# Feeling guilty because I'm chatting with other men



## K_reyna (Jul 7, 2021)

Hello! I posted a few times already on this forum about the issues I have in my relationship. Recently me and my partner were trying to work harder to save the relationship. After a short period of time of improvement things had gotten bad again so we are rarely sleeping together, not spending so much time together, he has days when he's working a lot and we don't even meet at all, and those times I would literally just cry,it got me depressed. I'm attached to him, I love him and I wanna make it work. He wants it too but it's mostly words than actions and I couldn't stand it anymore and started chatting with other men. I got the attention that I rarely got from him, and I felt more happy until I started feeling guilty. I wanted attention from him, I don't want to feel just half in the relationship and he can push me away anytime when he's not in the mood for me. That's just not fair. We don't wanna break up, we still love each other so much even if so far looks like we are uncompatible. Don't get me wrong, it's not everything so dark because we have enough moments when we truly enjoy the time together and those moments are pure gold but there's also a lot bad. Although, I think that if he would find out about what I'm doing then he would leave me. But why is this less acceptable than him ignoring me when I need him?


----------



## jlg07 (Feb 24, 2017)

First STOP talking with other men. That is a very bad path. Yes he would probably leave you due to what you are doing -- it would certain hurt him tremendously and break all trust.
Second, if you really want this -- YOU BOTH NEED TO TALK. Going to a marriage counselor can help you both figure out how to be better communicators. Many times folks just get in to really bad habits with each other. Men especially figure they already put in the work and "won" by getting married. Many then tend to focus a boat load on WORK instead of real life. Sucks, but that is the way it is.
You need to get with someone who can mediate discussions and help you both realize how to really talk.


----------



## Beach123 (Dec 6, 2017)

Tell him specifically what you need from him. If he can’t give you what you want then end it.

Until you end it - stop ruining the relationship by communicating with other men - that’s just mean and selfish and not fair to him.


----------



## Blondilocks (Jul 4, 2013)

You have started 11 threads discussing your husband. It would be helpful for you to keep posting on one thread so members can get a more clear picture of what is happening in your marriage.


----------



## Talker67 (Apr 7, 2016)

K_reyna said:


> Hello! I posted a few times already on this forum about the issues I have in my relationship.

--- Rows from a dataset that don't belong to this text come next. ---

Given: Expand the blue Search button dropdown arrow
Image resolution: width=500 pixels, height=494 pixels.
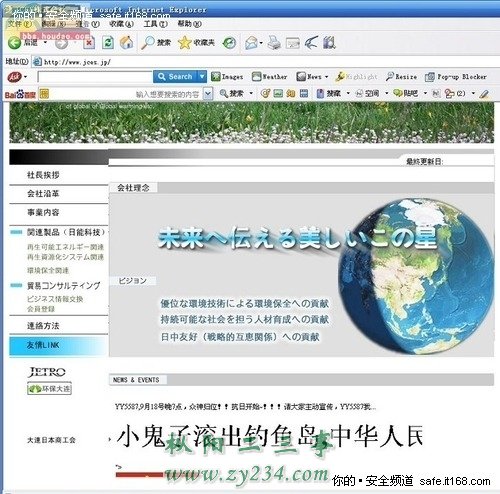Looking at the screenshot, I should (x=202, y=77).

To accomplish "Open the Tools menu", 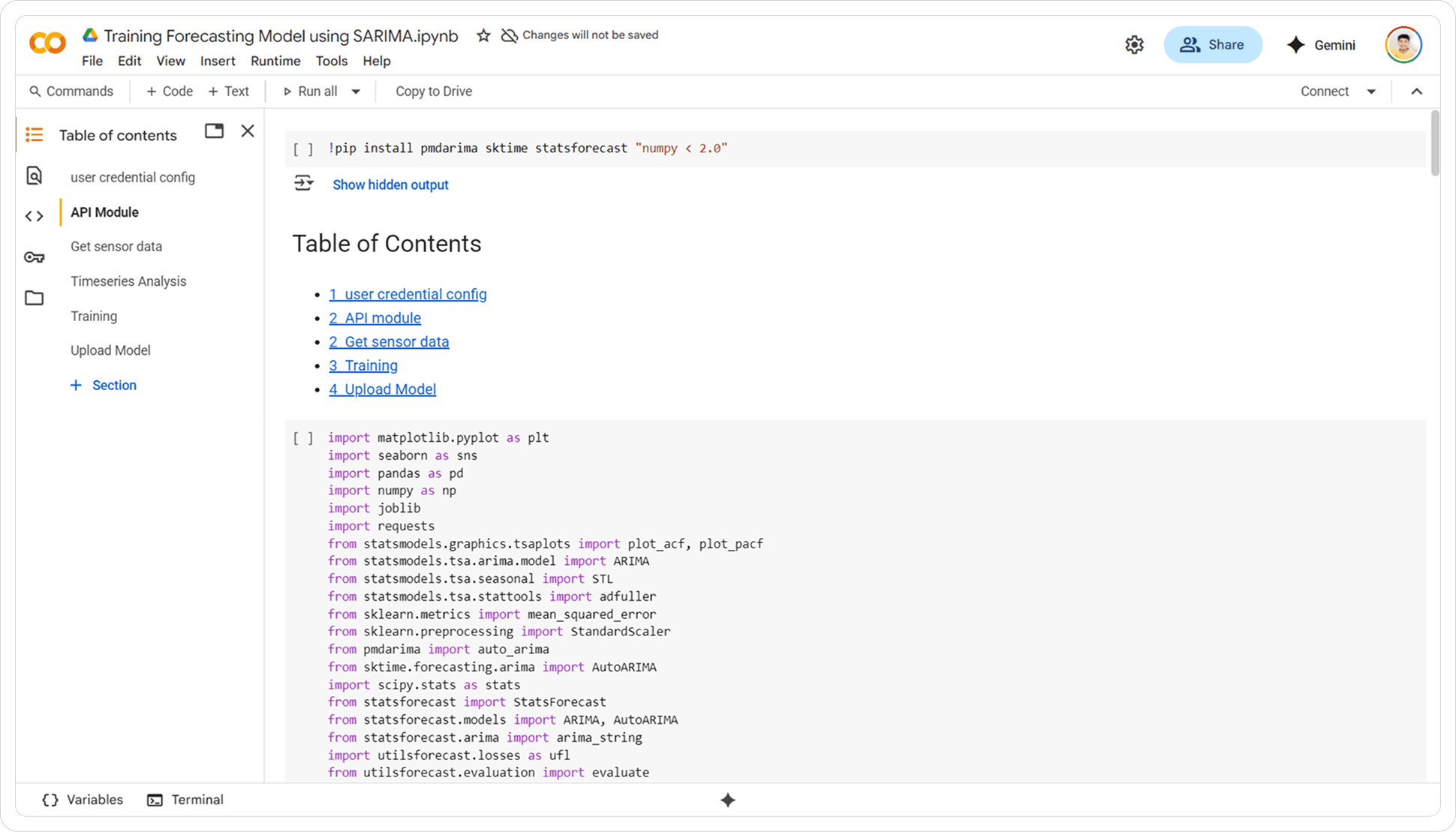I will pyautogui.click(x=331, y=61).
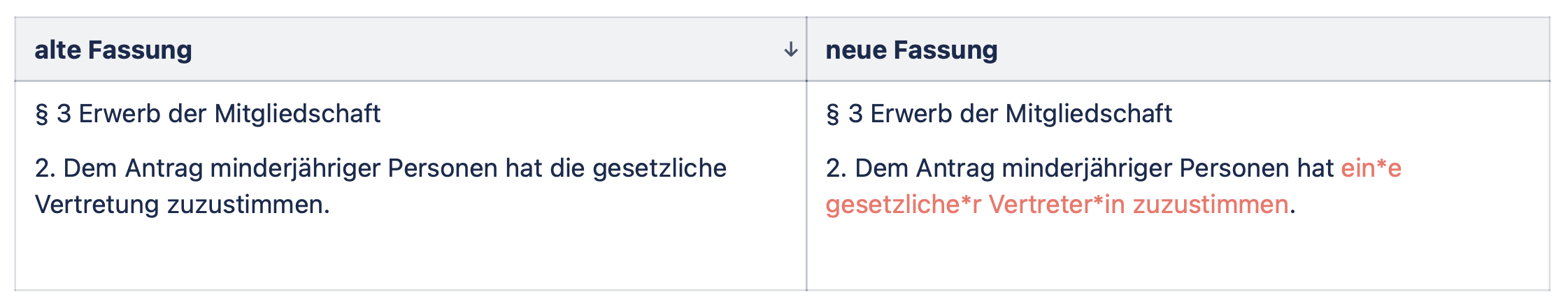Image resolution: width=1568 pixels, height=306 pixels.
Task: Select the "alte Fassung" column header
Action: point(113,50)
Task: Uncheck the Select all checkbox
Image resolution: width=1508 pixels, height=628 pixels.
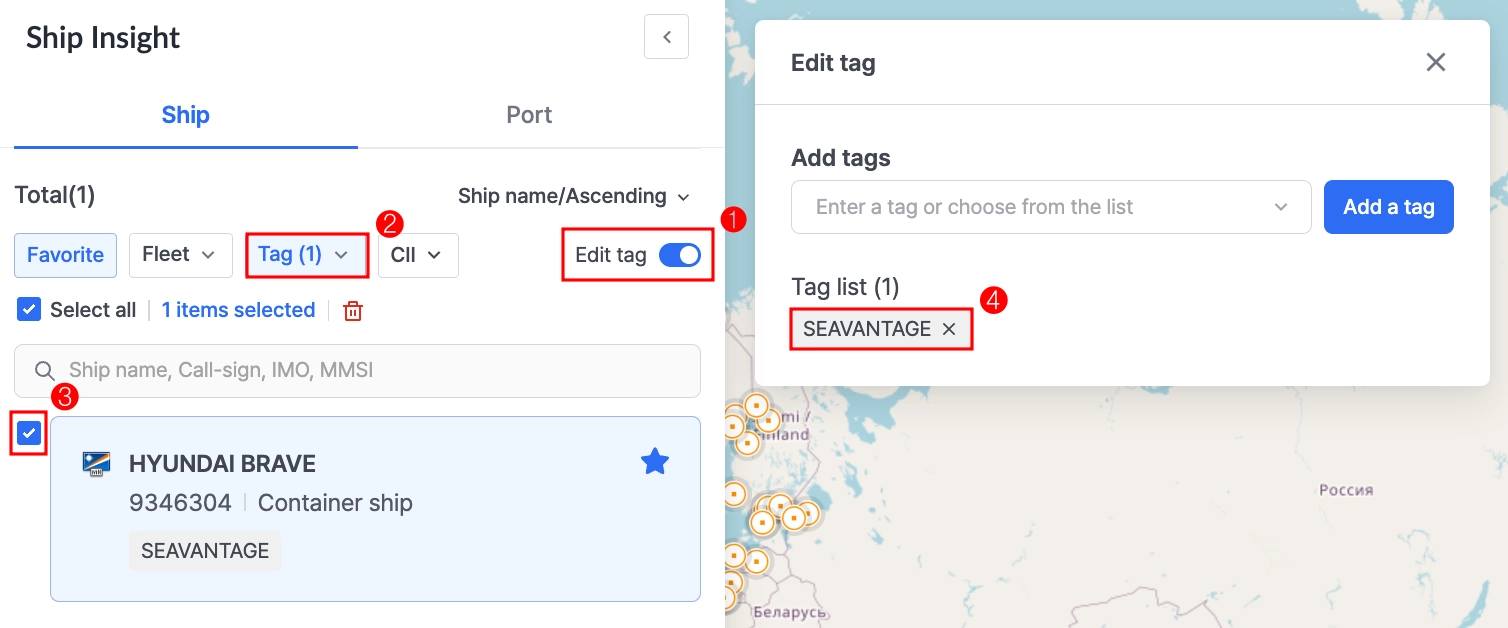Action: (x=29, y=310)
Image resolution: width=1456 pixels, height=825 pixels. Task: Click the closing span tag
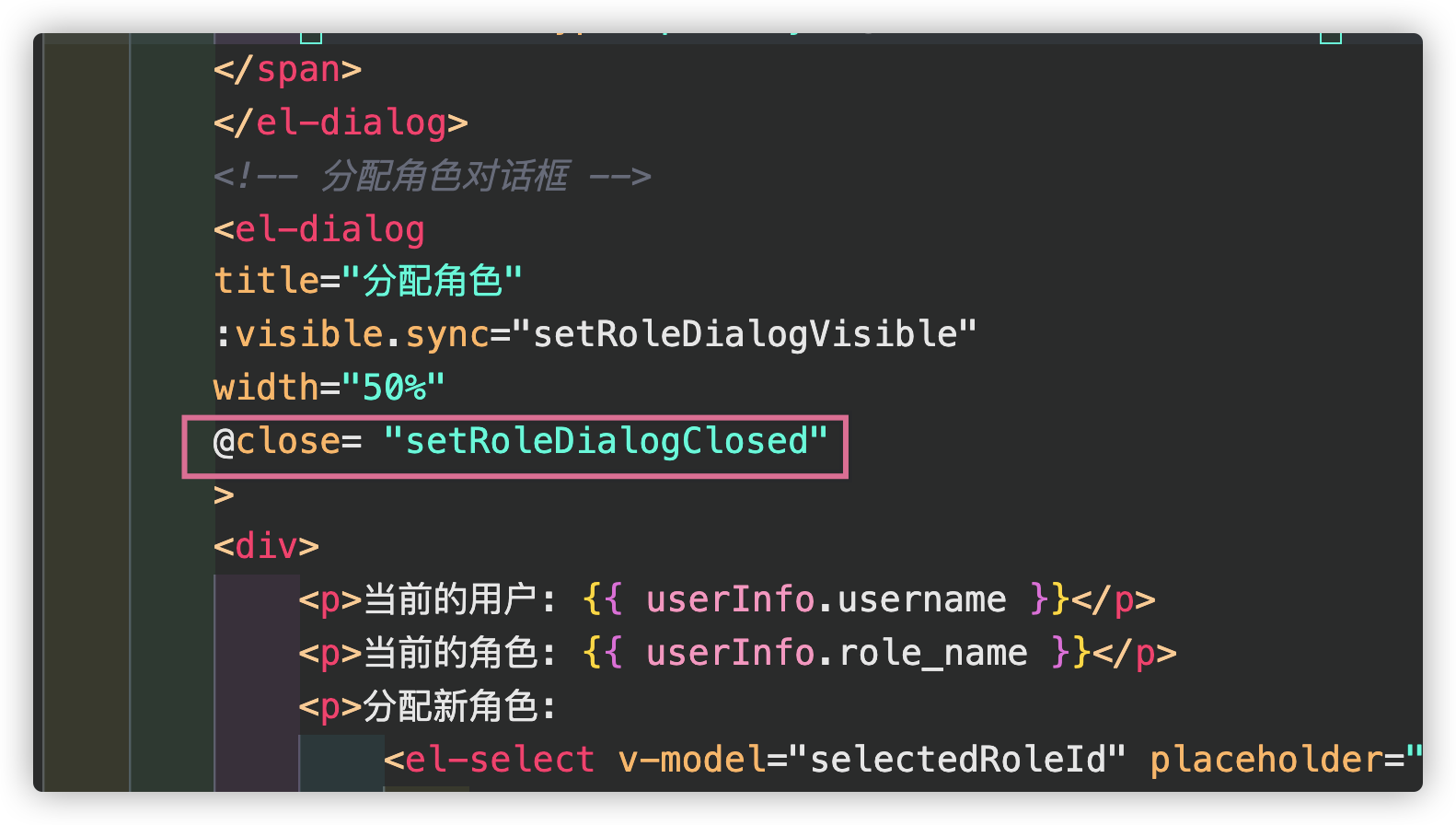287,70
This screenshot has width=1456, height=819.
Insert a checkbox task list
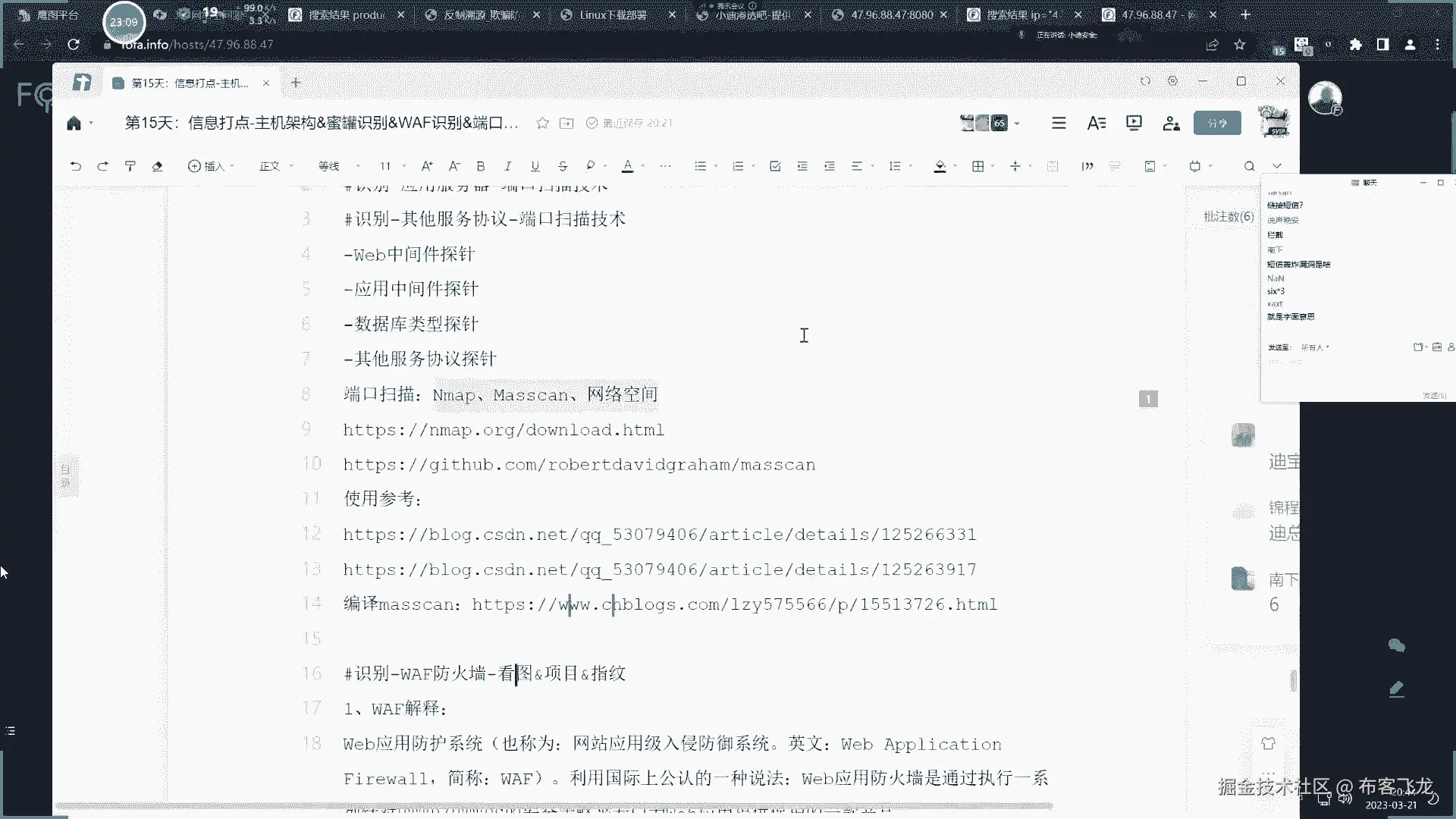[x=774, y=166]
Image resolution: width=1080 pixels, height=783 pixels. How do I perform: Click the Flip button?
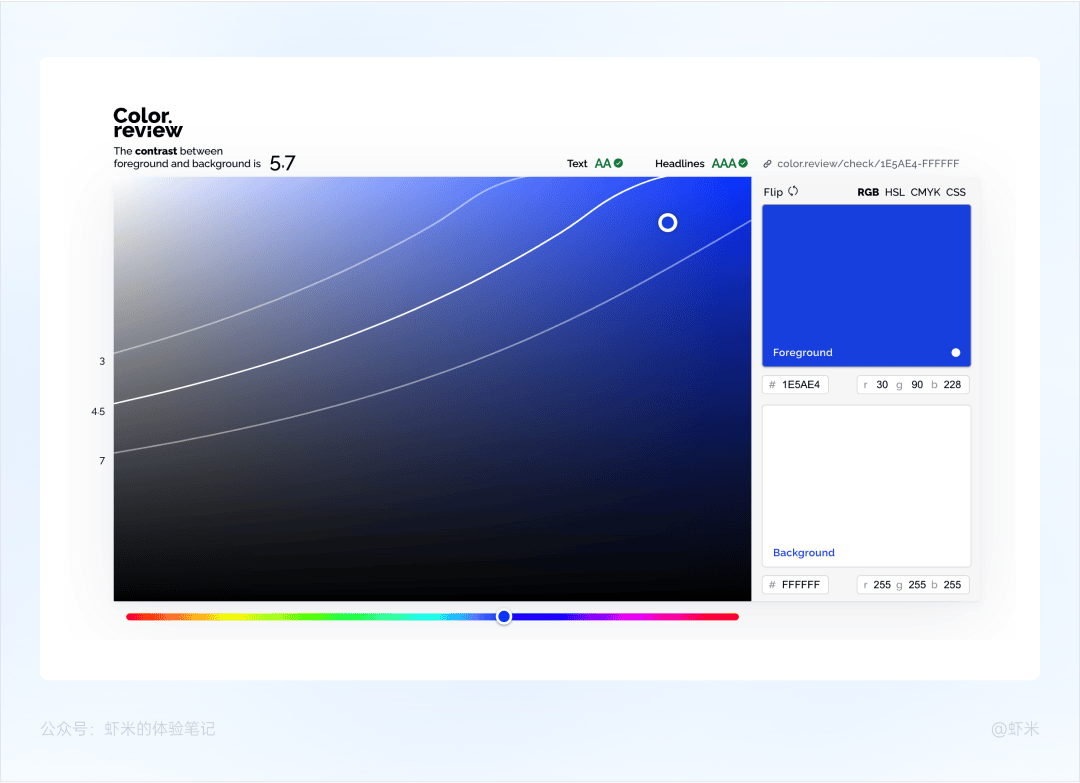[x=780, y=191]
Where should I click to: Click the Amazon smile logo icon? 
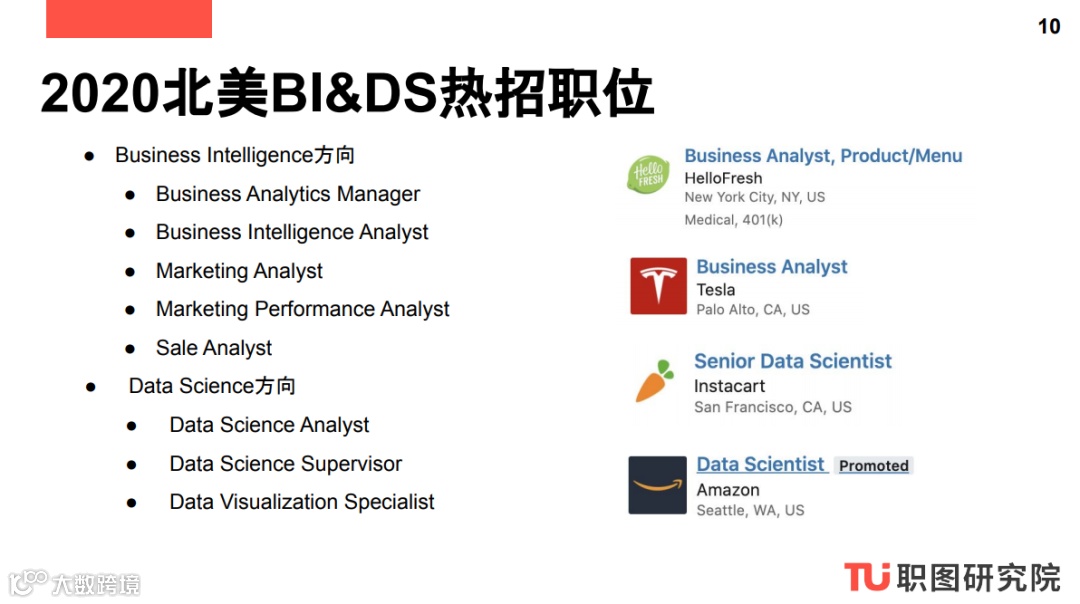click(657, 485)

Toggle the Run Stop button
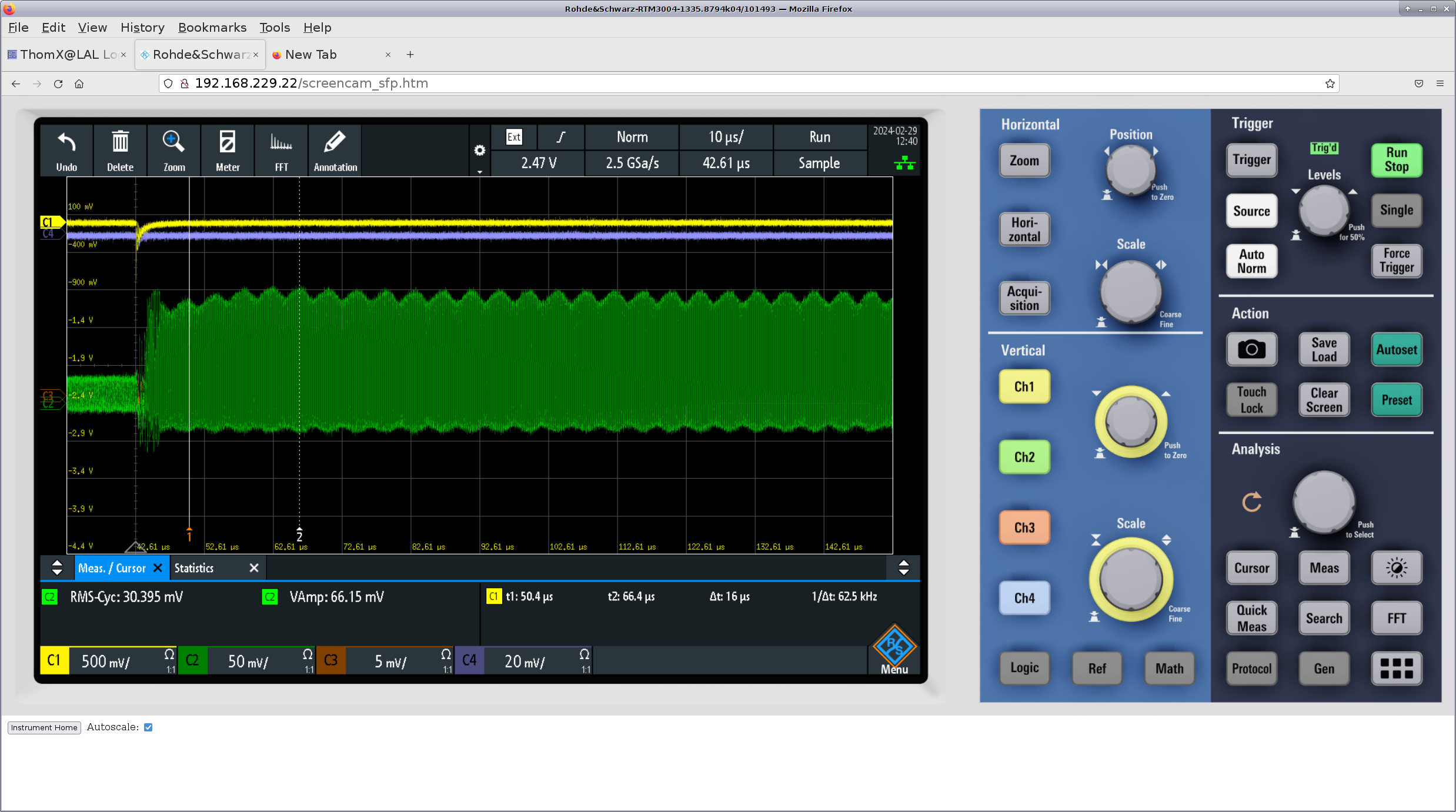point(1396,160)
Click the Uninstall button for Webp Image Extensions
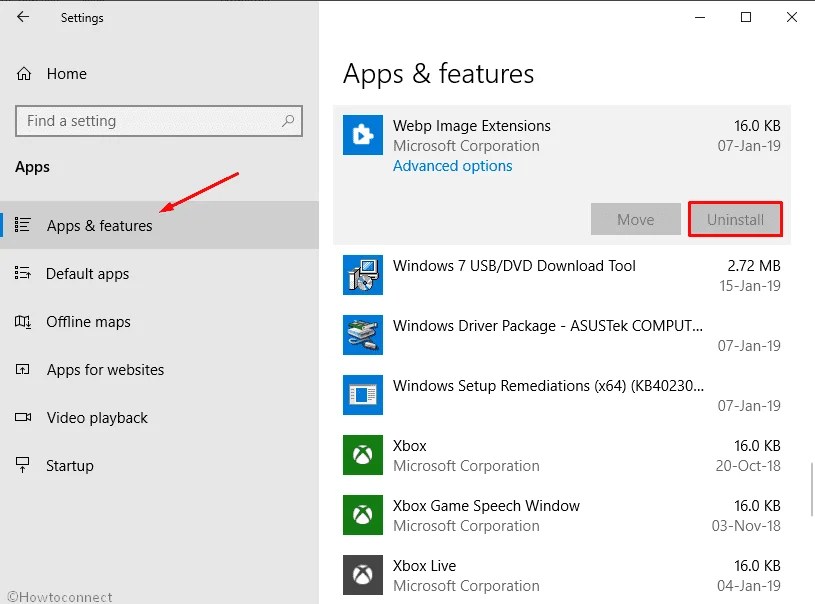Screen dimensions: 815x604 [735, 219]
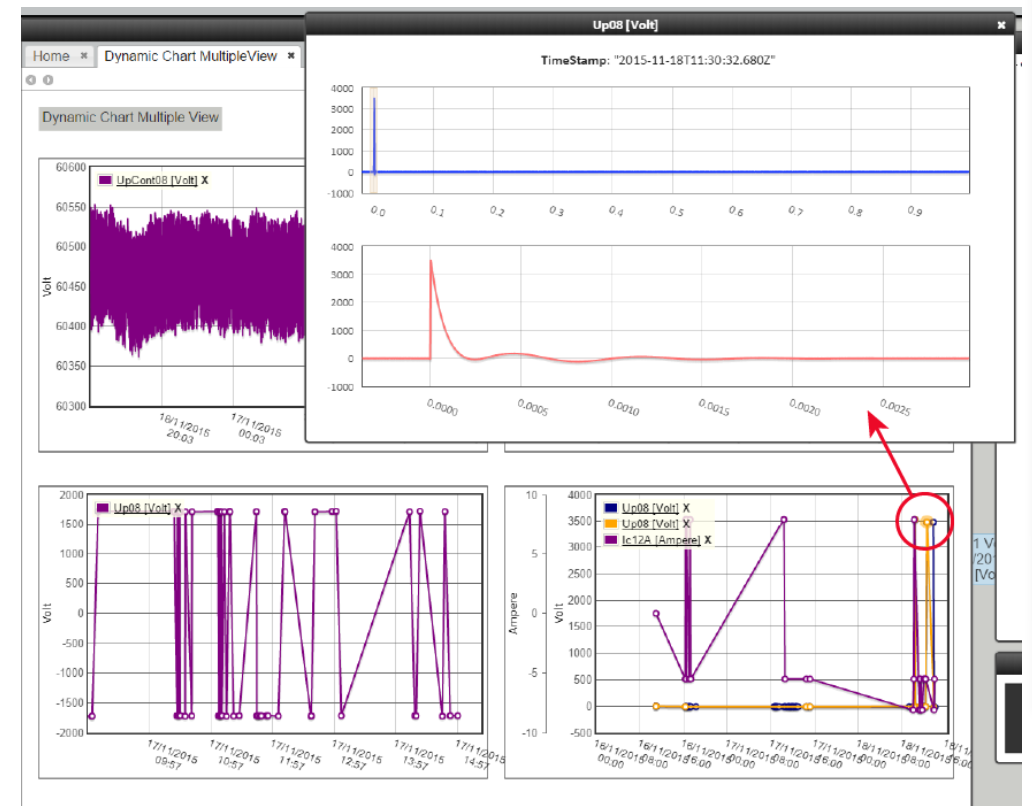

Recently me and my partner were trying to work harder to save the relationship. After a short period of time of improvement things had gotten bad again so we are rarely sleeping together, not spending so much time together, he has days when he's working a lot and we don't even meet at all, and those times I would literally just cry,it got me depressed. I'm attached to him, I love him and I wanna make it work. He wants it too but it's mostly words than actions and I couldn't stand it anymore and *started chatting with other men. I got the attention that I rarely got from him, and I felt more happy *until I started feeling guilty. I wanted attention from him, I don't want to feel just half in the relationship and he can push me away anytime when he's not in the mood for me. That's just not fair. We don't wanna break up, we still love each other so much even if so far looks like we are uncompatible. Don't get me wrong, it's not everything so dark because we have enough moments when we truly enjoy the time together and those moments are pure gold but there's also a lot bad. Although, I think that if he would find out about what I'm doing then he would leave me. But why is this less acceptable than him ignoring me when I need him?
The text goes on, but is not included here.